Purulent pericardial effusions are a relatively uncommon occurrence, particularly in the post antibiotic era. A retrospective study in Spain, done between 1972 and 1991, indicated an incidence of 33 in a population of 593,600 [1]. It is most often caused by gram positive cocci (40–45%) with Staphylococcus aureus comprising the majority of cases. Other commonly reported organisms include Streptococcus pneumoniae, Haemophilus influenzae, viridans streptococci, and anaerobic bacteria [2, 3]. There is a scarcity of reported group A streptococcal purulent pericardial effusions in current publications. Literature review yielded 11 previously reported cases of which only one formed a mycotic pseudoaneurysm [4]. Patients’ age ranged from 4 months to 14 years old [412]. Dissemination of the bacteria to the pericardium typically occurs via 4 major mechanisms: (1) direct pulmonary extension such as streptococcal pneumonia/pharyngitis infection 20–25%; (2) hematogenous spread 22–29%; (3) perforating injury or surgery 24–29%; and (4) myocardial abscess and/or endocarditis in 14–22% [2, 3]. Certain factors can predispose towards their occurrence, such as transplant recipients, immunocompromised state, or chronic comorbidities. Common complications from purulent pericarditis can include constrictive pericardial disease due to thickening and scarring of the pericardium or pericardial empyema [13]. Despite treatment, up to 40% of patients die from tamponade, constriction, or toxicity [14]. Previously described successful treatments include a 2-to-4-week duration of intravenous antibiotic monotherapy with β-lactam agents or combination therapy with a β-lactam and aminoglycoside [7].

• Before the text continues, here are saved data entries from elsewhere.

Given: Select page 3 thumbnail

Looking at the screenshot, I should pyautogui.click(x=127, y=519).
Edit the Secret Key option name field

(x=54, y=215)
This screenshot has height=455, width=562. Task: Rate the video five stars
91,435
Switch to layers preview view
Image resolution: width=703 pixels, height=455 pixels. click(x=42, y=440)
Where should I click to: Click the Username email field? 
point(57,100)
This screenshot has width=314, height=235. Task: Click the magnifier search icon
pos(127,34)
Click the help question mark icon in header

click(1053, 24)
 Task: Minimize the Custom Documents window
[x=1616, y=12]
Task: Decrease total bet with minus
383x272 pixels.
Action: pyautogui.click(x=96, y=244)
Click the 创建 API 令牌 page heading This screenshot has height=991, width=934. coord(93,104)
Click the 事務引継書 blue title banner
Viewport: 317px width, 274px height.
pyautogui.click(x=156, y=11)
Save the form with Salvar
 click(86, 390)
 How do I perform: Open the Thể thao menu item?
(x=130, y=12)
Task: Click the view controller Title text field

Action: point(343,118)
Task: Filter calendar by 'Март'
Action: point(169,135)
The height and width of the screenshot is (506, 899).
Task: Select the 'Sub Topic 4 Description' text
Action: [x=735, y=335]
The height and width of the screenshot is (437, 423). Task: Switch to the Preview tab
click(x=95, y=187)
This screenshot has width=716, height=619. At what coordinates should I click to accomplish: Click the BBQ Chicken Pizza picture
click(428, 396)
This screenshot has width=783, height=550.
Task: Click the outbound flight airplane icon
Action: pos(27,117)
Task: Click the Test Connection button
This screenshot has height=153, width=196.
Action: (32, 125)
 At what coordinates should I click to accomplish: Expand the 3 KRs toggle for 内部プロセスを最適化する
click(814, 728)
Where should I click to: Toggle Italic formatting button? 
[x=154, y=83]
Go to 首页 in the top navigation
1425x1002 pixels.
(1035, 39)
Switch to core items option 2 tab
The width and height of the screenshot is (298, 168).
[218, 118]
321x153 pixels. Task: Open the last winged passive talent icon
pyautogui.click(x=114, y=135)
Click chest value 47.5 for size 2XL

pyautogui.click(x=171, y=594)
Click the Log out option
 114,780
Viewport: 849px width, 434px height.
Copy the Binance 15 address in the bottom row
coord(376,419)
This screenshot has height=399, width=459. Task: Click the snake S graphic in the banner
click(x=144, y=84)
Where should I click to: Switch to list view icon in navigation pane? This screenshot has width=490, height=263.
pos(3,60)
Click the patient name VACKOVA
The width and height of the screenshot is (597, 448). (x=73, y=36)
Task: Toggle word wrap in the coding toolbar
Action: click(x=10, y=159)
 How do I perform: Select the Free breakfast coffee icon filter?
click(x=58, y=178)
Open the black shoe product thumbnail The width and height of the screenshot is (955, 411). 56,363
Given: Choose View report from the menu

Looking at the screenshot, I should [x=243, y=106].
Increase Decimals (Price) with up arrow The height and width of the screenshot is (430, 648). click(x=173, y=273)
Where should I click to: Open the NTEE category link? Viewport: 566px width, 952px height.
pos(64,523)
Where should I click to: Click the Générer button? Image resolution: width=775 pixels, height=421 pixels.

Mycotic pseudoaneuryms are rarely described following purulent pericardial effusions and only comprise a small minority of all aneurysms (0.7%) [15]. Hematogenous seeding of a damaged atherosclerotic wall is the most frequently described pathogenesis for infected aortic aneurysms [16], with staphylococcal and salmonella spp. being the most common [17]. Other predisposing factors include impaired immunity, arterial injury, or preexisting aneurysm [15, 18, 19]. Foroulis et al. and Sorensen et al. previously describe aortic aneurysms involving pulmonary artery compression, though neither was mycotic in origin [20, 21]. Management of pseudoaneurysm typically consists of antibiotic therapy and either endovascular or open repair. An endovascular approach is preferred in high-risk patient, patients with significant comorbidities, or as a bridge to future surgical repair [19, 22]. Inherently, endovascular repair carries an increased risk of secondary infections and graft failure. Open surgical repair has been shown to have an initial higher mortality rate compared with endovascular repair but displays improved long-term bacterial clearance and mortality benefit [19, 22].

4. Conclusion

Purulent pericarditis is a rare and serious condition with a high chance of complications and mortality. We describe a rare case of group A streptococcal purulent pericarditis with multiple complications, including mycotic pseudoaneurysm formation and resultant compression on the pulmonary vasculature. While unusual, mycotic aortic pseudoaneurysms are a reported complication following purulent pericardial infection. Appropriate and early antibiotic therapy was key in our patient’s recovery as well as swift pseudoaneurysm identification and surgical intervention.

Disclosure

This case was previously presented at the American College of Cardiology 2018 in the clinical decision-making section of poster presentations.

Conflicts of Interest

The authors declare that there is no conflict of interest regarding the publication of this paper.